Annie was born in 1933 and died in 2011. She was born in Birmingham, Alabama, and spent two years at Xavier University studying pharmacy. She met her spouse shortly after graduating from university, and the two moved to Cleveland. Annie's life took a turn for the better at this point. She applied for a job at the National Advisory Committee for Aeronautics (NACA) because there was no pharmaceutical school nearby, and she started working there within two weeks. She was one of four African Americans who worked there, developing and implementing code that eventually contributed to the invention of hybrid automobile batteries. She is well-known as one of the most influential women in technology for pushing women and people of color to pursue careers in STEM professions.
Mary Wilkes was born in Chicago in 1937 and received her bachelor's degree in philosophy from Wellesley College in 1959. Her eighth-grade geography teacher predicted that she would become a computer programmer when she grew up. Mary had no idea at the time that this would turn out to be true. For a year in 1959-1960, she worked with computers such as the IBM 709 and IBM 704 in her early years. She joined the digital computer group in 1961 and was instrumental in the creation of the LNC TX-2, designing and writing the operators handbook for the final console design. She is credited for helping to design the first personal computer and for being the first person to own one.

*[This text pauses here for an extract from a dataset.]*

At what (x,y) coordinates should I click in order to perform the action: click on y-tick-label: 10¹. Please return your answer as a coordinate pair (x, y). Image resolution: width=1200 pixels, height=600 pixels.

Mary Keller was an American Roman Catholic religious sister who lived from 1913 to 1985. She began working at the National Science Foundation workshop in the computer science department at Dartmouth College, which was an all-male institution at the time. She collaborated with two other scientists to create the BASIC programming language. Mary received her doctorate in computer science from the University of Michigan in 1965. She went on to develop a computer science program at Clarke College, a Catholic women's college. She chaired the department for 20 years and was a strong advocate for women in computer science, encouraging working families to bring their children to class with them. For being the first woman to get a Ph. D in computer science, she is known as one of the renowned women in technology, and Clarke University (Clarke College) has established the Mary Keller Computer Science Scholarship in her honor.
Adele Goldberg was born in Ohio in 1973 and graduated from the University of Michigan with a bachelor's degree in mathematics, followed by a doctorate in information science from the University of Chicago in 1973. Adele worked as a researcher at the Xero Palo Alto Research Centre (PARC) in the 1970s, and she was the only woman among the males that collaborated on the Smalltak-80. Smalltalk-80 was a programming language for which they created the architecture and design such that windows may overlap on display screens, or Graphical User Interface (GUI) (GUI). Adele introduced Steve Jobs with the Smalltalk system, and Jobs incorporated many of the alto's ideas into his Apple products. As a result, Adele Goldberg is remembered as one of the renowned women in technology who inspired Steve Jobs to create the first Apple computer, as the Apple desktop environment would not appear the way it does today if it weren't for her.